EX-10 5 sks40e.htm 10.4 EXE. RESTRICTED STOCK AGMT.

Exhibit 10.4

HANGER ORTHOPEDIC GROUP, INC.
Restricted Stock Agreement for Executives

        THIS AGREEMENT is made as of ___________, by and between HANGER ORTHOPEDIC GROUP, INC., a Delaware corporation (the "Company"), and _______________________ (the "Employee").

        W I T N E S S E T H:

        WHEREAS, the Company desires to award to the Employee restricted shares of the Company’s common stock, par value $.01 per share (the “Common Stock”), under the Company’s 2002 Stock Incentive Plan (the “Plan”) in consideration for the Employee’s service to the Company and its subsidiaries.

        NOW, THEREFORE, the parties hereto, intending to be legally bound, do agree as follows:

    1.        Award of Restricted Stock. Subject to the terms and conditions of this Agreement and the Plan, the Employee is granted _________ shares of Common Stock (hereinafter such shares are referred to as the “Restricted Stock”) as of the date hereof (the “Grant Date”).

    2.        Value of Restricted Stock. The value of each share of the Restricted Stock shall be equal to $________, which price equals the closing sale price per share of the Common Stock on the New York Stock Exchange on __________, the date prior to the Grant Date of the Restricted Stock.

    3.        Restricted Stock Non-Assignable and Non-Transferable. Each share of Restricted Stock and all rights under this Agreement shall be non-assignable and non-transferable other than by will or the laws of descent and distribution in accordance with the Plan and may not be sold, pledged, hypothecated, assigned or transferred, except only as to such shares of Restricted Stock, if any, which have vested pursuant to the terms of the Plan and this Agreement. The foregoing prohibition against transfer or assignment, together with the obligation to forfeit the Restricted Stock upon (i) termination of service with the Company and/or its subsidiaries as set forth in Section 4 of this Agreement and/or (ii) a breach by Employee of the confidentiality provisions as set forth in Section 13 of this Agreement, are herein collectively referred to as the “Forfeiture Restrictions.” The Forfeiture Restrictions shall be binding upon and enforceable against any transferee of the Restricted Stock.

    4.        Termination of Employment. In the event of termination of the employment of the Employee with the Company or its subsidiaries by reason of total and permanent disability or death, or termination of employment without “Cause” (as defined by Employee’s Employment Agreement with the Company), each of the then unvested shares of Restricted Stock will immediately vest in full as of the date of such total and permanent disability or death or termination.
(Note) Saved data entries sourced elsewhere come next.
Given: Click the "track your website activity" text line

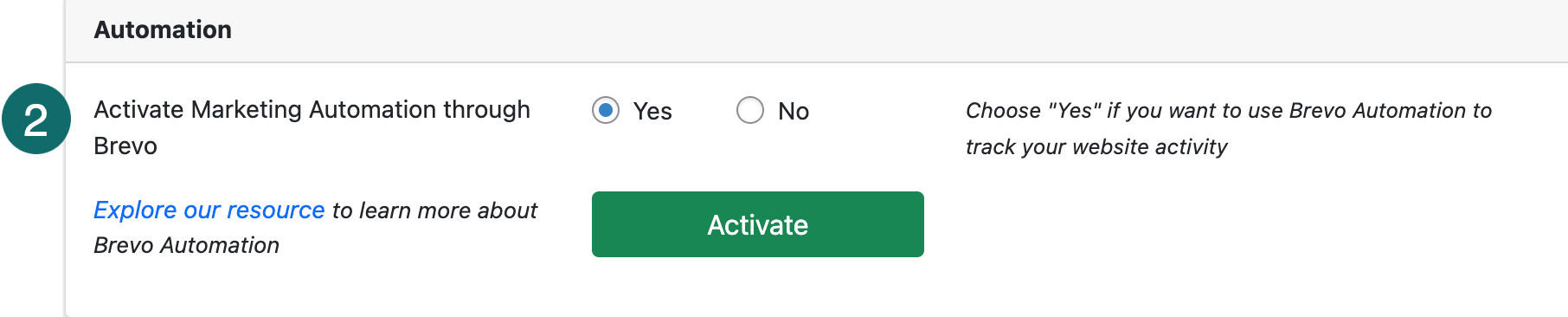Looking at the screenshot, I should click(x=1096, y=147).
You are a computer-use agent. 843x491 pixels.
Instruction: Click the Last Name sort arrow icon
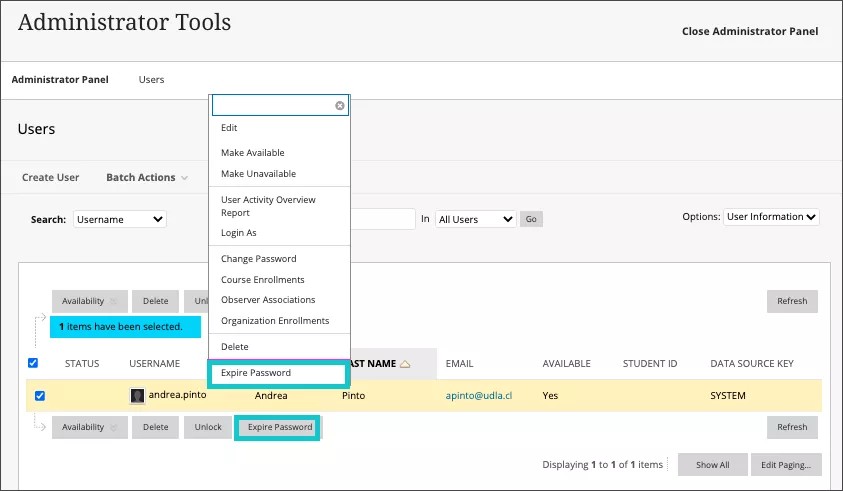[405, 364]

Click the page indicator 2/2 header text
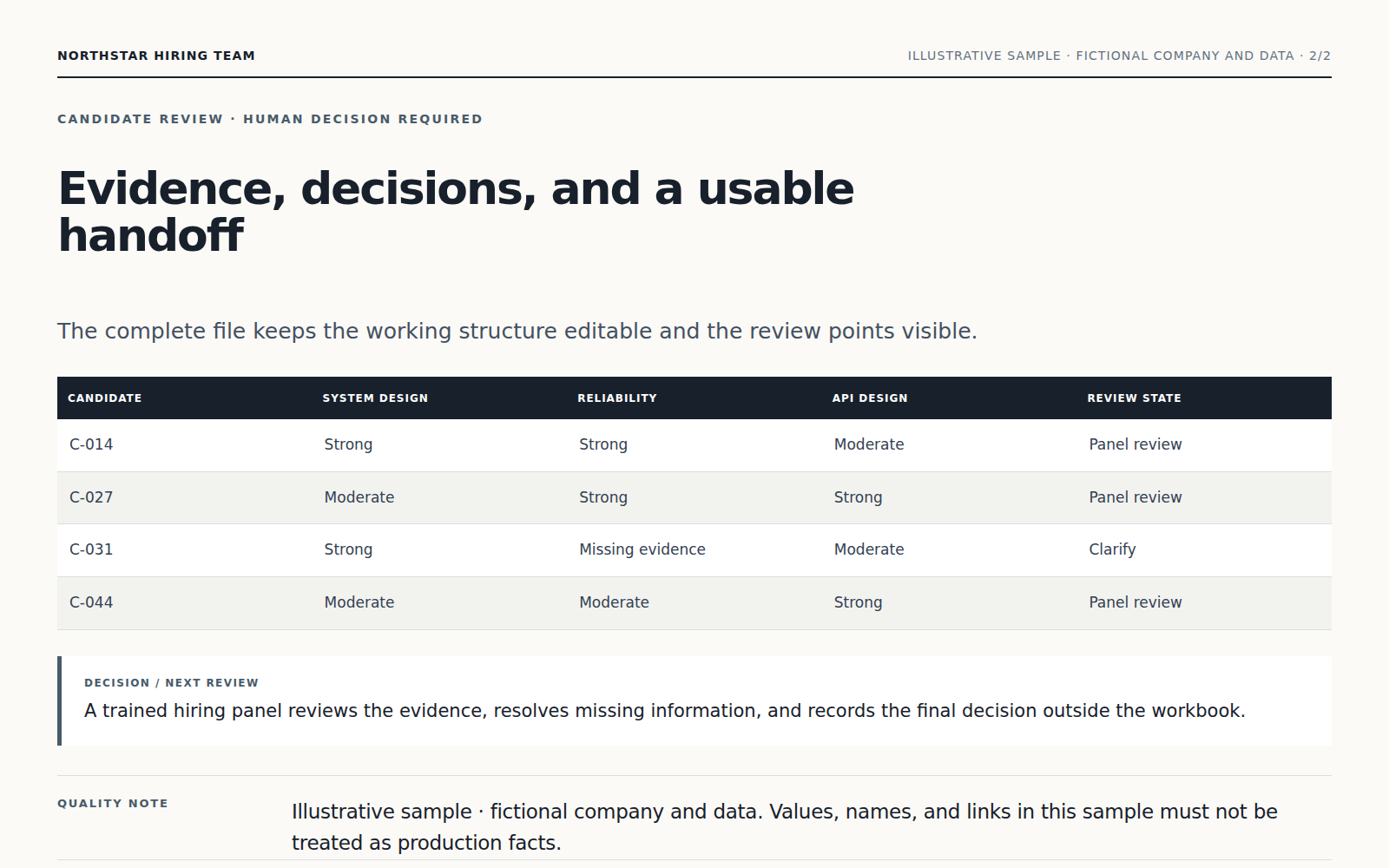[1320, 56]
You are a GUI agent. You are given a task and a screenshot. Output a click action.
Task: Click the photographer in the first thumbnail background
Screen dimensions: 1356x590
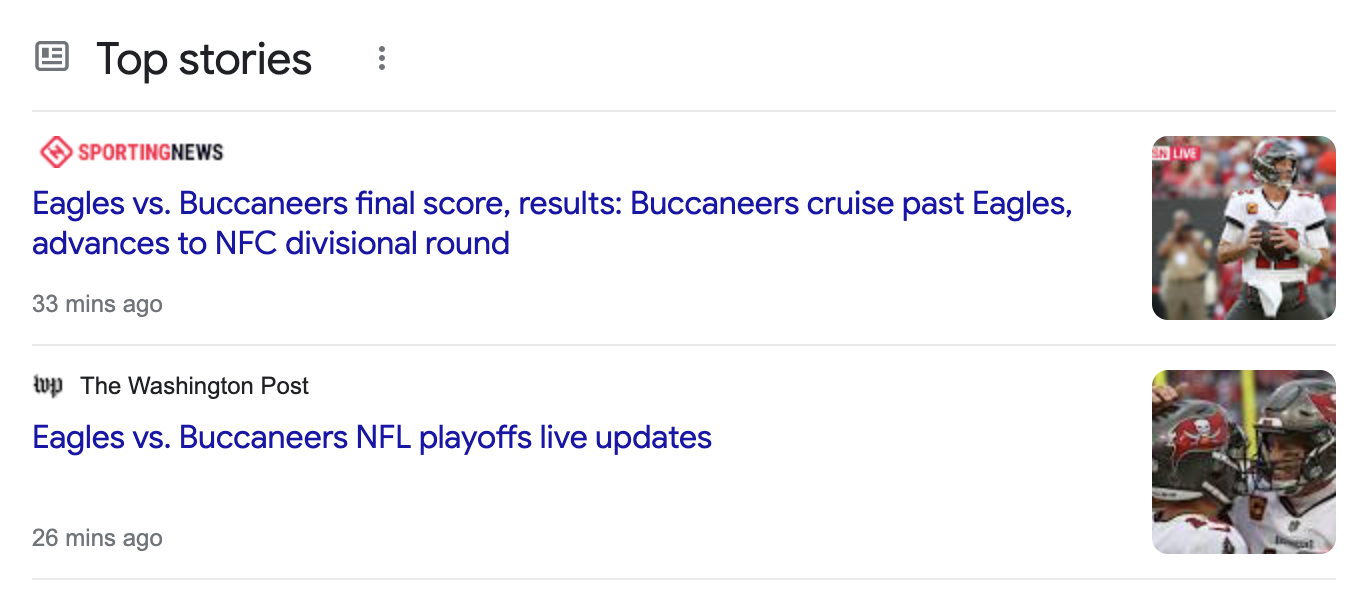click(1182, 250)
In the event of termination of the employment of the Employee with the Company or its subsidiaries for “Cause”,( as defined by the Employee’s Employment Agreement with the Company), or in the event of the termination of employment by the Employee, any then unvested shares of Restricted Stock shall be forfeited and cancelled as of the date of such termination of employment.

    5.        Vesting of Restricted Stock. Subject to Section 4, the shares of Restricted Stock are subject to vesting at the rate of twenty-five percent (25%) of the shares of Restricted Stock on each one (1) year anniversary date of the Grant Date, provided that the Employee has been continuously employed by the Company and/or its subsidiaries from the Grant Date through each such anniversary of the Grant Date.


    6.        Certificate.A certificate evidencing the Restricted Stock shall be issued by the Company in the name of the Employee, but held in escrow by the Company pursuant to Section 8 of this Agreement, following the execution of this Agreement. In addition to any other legends placed on certificates for shares of Common Stock as determined by the Company, the certificate for the Restricted Stock shall bear the following legends:

  NOTICE IS ALSO HEREBY GIVEN THAT THE SALE, PLEDGE, ASSIGNMENT, HYPOTHECATION, TRANSFER OR DISPOSAL OF THE SECURITIES REPRESENTED BY THIS CERTIFICATE IS RESTRICTED AS SET FORTH IN A RESTRICTED STOCK AGREEMENT, DATED AS OF ____________, BY AND BETWEEN THE ISSUER AND THE REGISTERED OWNER HEREOF, A COPY OF WHICH RESTRICTED STOCK AGREEMENT IS ON FILE AT THE OFFICE OF THE ISSUER, AND ALL OF THE PROVISIONS OF THE RESTRICTED STOCK AGREEMENT ARE FULLY INCORPORATED BY REFERENCE IN THIS CERTIFICATE. APPROPRIATE STOP-TRANSFER INSTRUCTIONS HAVE BEEN GIVEN TO THE TRANSFER AGENT OF THE ISSUER WITH RESPECT TO THE SECURITIES REPRESENTED BY THIS CERTIFICATE.

With respect to any Restricted Stock as to which the Forfeiture Restrictions have terminated, the Employee shall be entitled to have the Company issue and deliver to the Employee a new certificate for such shares, without the foregoing legend.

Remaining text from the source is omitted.